Application Open:
Full-Time
Job Purpose:
The DevOps/MLOps Engineer to deliver high-quality results in a fast-paced environment. The role will support AI engineering and research teams by automating and optimizing systems, focusing on the accuracy, interpretability, and performance of machine learning solutions. The role includes developing automated systems for OS and configuration rebuilds, managing ISO images, and automating deployment and monitoring across workstations, mobile devices, and robotics. The role will configure network settings, automate server management with Ansible and Terraform, and maintain GPU and ML development environments (Python, Conda, CUDA, PyTorch, etc.). Additionally, the role will manage CI/CD pipelines, troubleshoot hardware issues, set up Kubernetes (MicroK8s, K3S, AWS EKS, Azure AKS, Google GKE), and support ML pipelines using Kubeflow, Argo, Ray, and KubeRay.
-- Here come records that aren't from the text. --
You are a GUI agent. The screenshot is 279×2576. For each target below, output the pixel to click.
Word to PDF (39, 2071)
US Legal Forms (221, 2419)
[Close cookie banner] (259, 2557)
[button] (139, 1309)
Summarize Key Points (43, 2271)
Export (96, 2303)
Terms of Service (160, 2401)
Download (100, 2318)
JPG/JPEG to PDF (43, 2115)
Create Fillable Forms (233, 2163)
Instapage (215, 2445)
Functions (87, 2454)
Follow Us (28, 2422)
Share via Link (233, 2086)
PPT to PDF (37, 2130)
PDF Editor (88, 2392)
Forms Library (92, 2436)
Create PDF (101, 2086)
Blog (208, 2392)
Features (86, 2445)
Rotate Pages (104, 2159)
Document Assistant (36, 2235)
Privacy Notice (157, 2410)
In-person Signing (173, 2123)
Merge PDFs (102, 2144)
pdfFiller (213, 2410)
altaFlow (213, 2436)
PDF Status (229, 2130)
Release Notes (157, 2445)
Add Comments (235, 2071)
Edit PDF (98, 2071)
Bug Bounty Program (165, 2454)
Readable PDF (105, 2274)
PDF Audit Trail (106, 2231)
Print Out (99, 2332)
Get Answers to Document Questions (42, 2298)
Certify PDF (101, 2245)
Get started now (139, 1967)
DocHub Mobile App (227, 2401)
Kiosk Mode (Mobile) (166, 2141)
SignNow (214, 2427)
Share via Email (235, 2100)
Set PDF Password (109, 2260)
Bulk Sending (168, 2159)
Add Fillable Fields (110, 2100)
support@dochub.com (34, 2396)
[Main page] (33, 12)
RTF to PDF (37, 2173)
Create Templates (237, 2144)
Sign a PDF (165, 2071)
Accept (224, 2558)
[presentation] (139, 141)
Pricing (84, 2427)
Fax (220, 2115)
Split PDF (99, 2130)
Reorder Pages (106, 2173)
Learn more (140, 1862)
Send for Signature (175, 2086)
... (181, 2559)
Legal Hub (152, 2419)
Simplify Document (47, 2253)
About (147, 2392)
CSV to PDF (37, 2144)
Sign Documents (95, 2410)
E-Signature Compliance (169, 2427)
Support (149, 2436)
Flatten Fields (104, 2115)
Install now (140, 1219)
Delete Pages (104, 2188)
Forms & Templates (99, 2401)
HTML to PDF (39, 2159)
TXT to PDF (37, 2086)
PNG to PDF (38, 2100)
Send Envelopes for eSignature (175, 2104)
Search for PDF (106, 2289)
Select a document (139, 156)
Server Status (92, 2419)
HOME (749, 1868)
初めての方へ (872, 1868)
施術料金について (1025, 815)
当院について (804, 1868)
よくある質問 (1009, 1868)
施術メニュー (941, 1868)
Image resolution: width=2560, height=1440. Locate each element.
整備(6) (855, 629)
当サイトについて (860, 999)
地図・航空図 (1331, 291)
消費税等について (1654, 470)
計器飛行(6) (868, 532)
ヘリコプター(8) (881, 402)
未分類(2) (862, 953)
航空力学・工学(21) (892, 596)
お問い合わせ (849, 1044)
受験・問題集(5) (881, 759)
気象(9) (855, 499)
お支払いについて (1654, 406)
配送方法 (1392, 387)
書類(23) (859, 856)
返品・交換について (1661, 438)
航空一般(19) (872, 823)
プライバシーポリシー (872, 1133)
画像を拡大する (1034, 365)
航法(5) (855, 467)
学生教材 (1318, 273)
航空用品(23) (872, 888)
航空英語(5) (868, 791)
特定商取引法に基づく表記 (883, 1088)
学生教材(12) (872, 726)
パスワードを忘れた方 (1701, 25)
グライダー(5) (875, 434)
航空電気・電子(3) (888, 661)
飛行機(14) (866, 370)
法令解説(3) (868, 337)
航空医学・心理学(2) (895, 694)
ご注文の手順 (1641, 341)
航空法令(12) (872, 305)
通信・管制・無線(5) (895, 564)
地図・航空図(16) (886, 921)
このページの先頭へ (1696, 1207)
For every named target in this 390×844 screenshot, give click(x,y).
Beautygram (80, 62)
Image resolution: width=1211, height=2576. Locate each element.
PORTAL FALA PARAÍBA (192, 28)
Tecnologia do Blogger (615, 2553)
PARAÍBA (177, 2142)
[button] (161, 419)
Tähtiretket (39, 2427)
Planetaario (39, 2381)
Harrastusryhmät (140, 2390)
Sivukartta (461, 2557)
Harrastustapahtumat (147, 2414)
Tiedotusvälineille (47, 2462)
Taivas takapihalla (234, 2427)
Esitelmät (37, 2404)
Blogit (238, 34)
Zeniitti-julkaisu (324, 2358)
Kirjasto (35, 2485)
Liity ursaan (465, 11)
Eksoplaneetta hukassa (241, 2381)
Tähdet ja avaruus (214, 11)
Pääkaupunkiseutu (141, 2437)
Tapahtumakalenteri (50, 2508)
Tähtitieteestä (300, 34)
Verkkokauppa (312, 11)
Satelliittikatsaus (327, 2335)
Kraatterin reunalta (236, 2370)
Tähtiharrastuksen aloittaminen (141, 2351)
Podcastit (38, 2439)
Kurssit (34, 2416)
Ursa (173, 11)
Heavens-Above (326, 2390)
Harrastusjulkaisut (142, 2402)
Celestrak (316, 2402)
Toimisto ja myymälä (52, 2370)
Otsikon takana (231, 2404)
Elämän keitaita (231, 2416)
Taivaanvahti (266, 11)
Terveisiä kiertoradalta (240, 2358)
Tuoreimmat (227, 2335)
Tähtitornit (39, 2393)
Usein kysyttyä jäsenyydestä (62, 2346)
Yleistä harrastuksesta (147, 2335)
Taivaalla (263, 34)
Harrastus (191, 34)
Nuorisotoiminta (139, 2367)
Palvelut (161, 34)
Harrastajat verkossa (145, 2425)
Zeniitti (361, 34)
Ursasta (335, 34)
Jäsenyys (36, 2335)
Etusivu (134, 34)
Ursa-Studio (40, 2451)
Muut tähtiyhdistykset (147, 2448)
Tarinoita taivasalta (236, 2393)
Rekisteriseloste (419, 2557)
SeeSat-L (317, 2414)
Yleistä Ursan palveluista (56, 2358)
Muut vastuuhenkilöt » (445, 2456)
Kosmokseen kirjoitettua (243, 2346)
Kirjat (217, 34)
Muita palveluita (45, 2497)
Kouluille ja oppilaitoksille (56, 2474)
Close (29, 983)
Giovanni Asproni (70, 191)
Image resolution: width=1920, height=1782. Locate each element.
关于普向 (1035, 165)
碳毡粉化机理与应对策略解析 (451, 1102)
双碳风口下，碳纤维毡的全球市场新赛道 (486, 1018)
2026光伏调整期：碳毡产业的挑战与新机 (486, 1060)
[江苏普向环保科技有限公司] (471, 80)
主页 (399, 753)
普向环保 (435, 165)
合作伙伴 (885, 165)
This role offers an exciting opportunity to drive MBZUAI innovation at the intersection of DevOps and MLOps.
Key Responsibilities:
Infrastructure Automation and Management:
- Develop and maintain automated systems for OS and configuration rebuilds using Infrastructure as Code (IaC) principles.
- Create and manage ISO images for customized operating systems and software packages.
- Automate workstation and server management using tools like Ansible, Terraform, and cloud services (AWS, Azure, GCP).
Application Deployment and Monitoring:
- Build and maintain automated systems for application deployment and monitoring across workstations, mobile devices, robotics, and other platforms.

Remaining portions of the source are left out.